» **Collected data entries**
════════════════

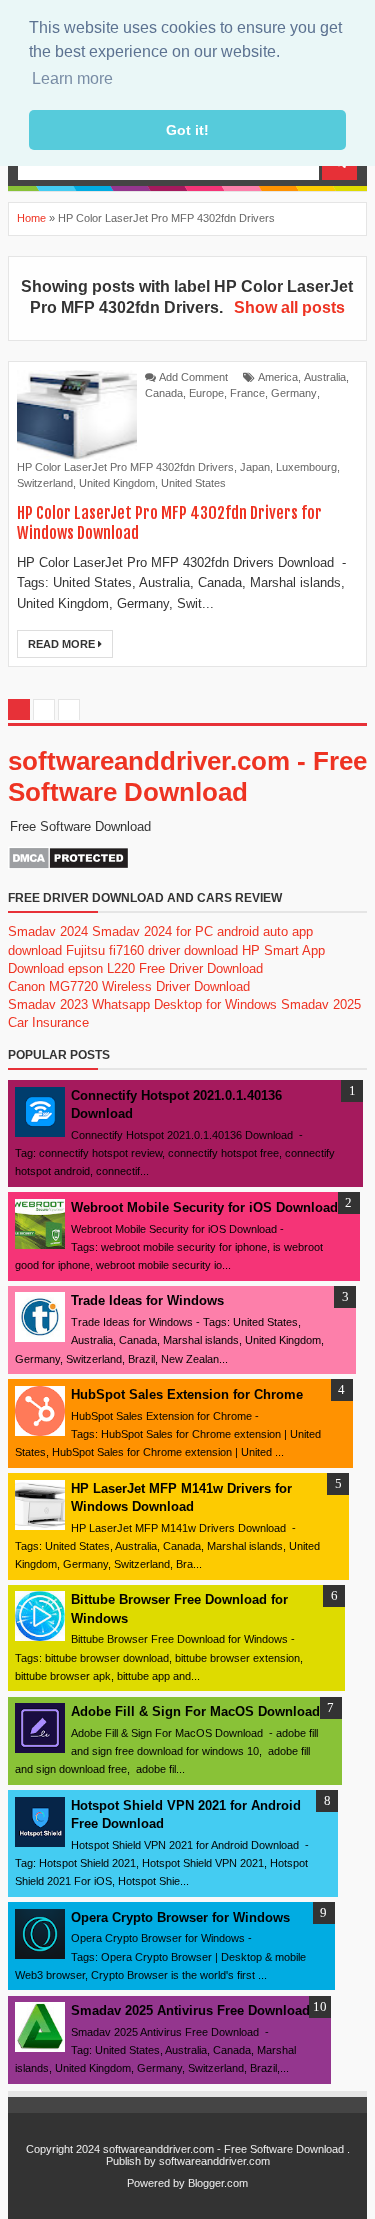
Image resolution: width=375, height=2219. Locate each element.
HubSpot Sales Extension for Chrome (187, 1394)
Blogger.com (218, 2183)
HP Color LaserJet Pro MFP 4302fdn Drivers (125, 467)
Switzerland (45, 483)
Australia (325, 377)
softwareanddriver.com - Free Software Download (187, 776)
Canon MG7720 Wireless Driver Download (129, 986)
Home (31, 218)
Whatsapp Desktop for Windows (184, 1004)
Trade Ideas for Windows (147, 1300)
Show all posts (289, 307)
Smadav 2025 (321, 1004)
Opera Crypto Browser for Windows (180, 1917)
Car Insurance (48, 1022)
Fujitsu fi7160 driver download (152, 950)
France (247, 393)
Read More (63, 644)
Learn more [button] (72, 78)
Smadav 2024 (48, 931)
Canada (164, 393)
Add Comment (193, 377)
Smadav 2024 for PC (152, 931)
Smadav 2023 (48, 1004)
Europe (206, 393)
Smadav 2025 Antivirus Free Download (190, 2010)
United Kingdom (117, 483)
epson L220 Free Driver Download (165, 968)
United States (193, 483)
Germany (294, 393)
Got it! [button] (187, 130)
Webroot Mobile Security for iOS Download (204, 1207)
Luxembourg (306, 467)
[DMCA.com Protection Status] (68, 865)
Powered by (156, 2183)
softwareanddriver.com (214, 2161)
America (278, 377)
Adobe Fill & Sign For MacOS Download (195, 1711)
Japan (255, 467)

════════════════

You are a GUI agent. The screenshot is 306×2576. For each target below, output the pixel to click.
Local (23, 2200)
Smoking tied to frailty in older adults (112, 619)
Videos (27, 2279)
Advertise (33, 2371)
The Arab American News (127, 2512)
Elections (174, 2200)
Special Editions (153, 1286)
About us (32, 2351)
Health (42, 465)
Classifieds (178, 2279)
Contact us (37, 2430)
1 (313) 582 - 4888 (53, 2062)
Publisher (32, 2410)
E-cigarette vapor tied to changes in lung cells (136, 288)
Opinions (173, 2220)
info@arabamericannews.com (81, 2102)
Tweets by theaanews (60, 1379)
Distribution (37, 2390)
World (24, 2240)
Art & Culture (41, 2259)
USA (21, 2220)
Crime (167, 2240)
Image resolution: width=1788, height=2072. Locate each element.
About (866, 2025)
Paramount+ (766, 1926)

════════════════

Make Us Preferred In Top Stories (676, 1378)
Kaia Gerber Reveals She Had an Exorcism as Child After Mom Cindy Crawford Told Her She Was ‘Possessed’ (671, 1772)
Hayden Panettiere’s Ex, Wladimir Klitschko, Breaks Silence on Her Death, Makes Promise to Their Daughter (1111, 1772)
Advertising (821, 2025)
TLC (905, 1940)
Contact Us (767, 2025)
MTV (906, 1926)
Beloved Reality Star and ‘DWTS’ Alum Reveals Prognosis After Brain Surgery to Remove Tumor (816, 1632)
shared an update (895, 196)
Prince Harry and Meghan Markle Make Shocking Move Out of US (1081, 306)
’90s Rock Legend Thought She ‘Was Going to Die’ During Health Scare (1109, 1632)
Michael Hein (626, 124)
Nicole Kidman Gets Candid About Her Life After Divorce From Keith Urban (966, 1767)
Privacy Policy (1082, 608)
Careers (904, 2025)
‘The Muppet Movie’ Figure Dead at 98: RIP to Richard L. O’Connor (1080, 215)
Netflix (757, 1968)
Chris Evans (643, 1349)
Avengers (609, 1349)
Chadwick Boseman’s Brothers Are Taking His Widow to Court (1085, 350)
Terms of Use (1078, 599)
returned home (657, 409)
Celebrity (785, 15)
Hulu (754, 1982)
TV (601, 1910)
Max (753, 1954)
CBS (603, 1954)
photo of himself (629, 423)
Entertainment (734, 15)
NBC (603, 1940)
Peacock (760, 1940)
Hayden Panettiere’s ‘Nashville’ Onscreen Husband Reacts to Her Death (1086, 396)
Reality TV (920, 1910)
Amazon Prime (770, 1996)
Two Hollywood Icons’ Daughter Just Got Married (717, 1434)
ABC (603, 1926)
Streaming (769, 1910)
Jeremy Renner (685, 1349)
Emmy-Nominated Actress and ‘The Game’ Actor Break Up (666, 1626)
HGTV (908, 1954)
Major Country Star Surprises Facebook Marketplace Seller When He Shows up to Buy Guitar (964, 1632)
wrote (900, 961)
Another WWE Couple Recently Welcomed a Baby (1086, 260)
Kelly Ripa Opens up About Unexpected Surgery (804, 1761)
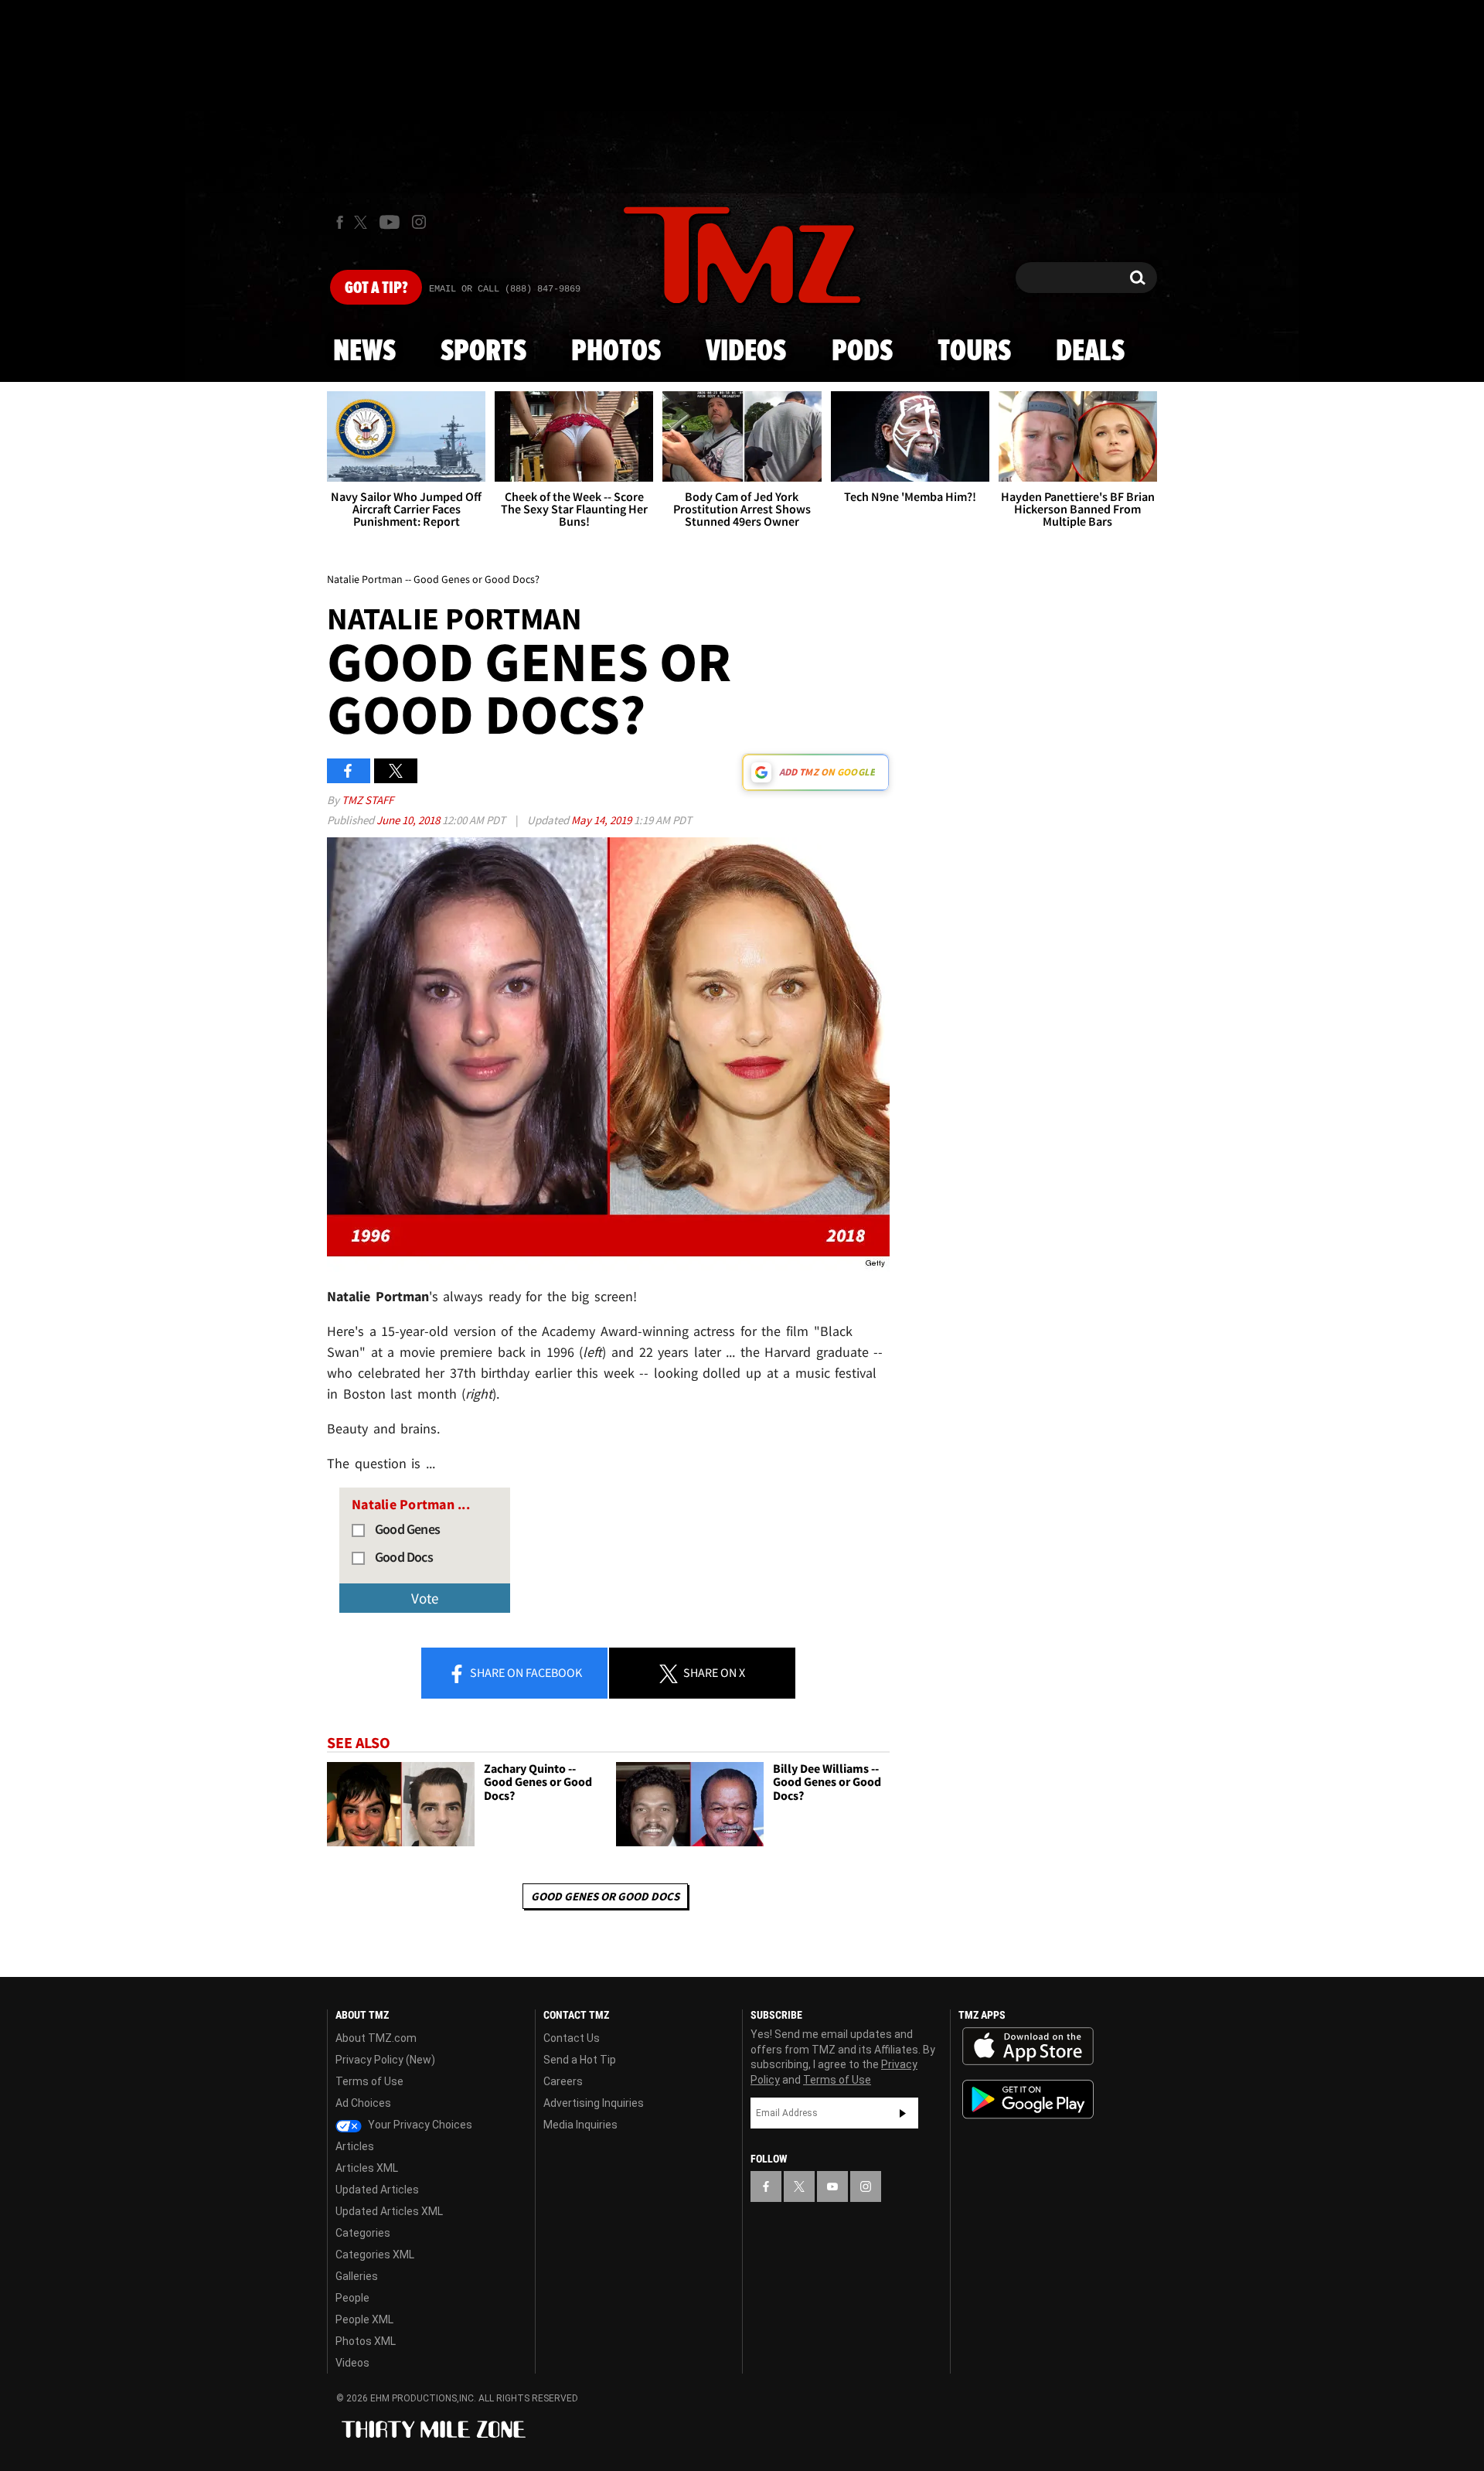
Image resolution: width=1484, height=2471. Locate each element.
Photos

════════════════

» **Instructions to follow**
Check each line of the records above for "Smadav", and copy those that have it.

» **Output for this task**
Smadav 2025 (321, 1004)
Smadav 2024 (48, 931)
Smadav 2024 for PC (152, 931)
Smadav 2023 (48, 1004)
Smadav 2025 Antivirus Free Download (190, 2010)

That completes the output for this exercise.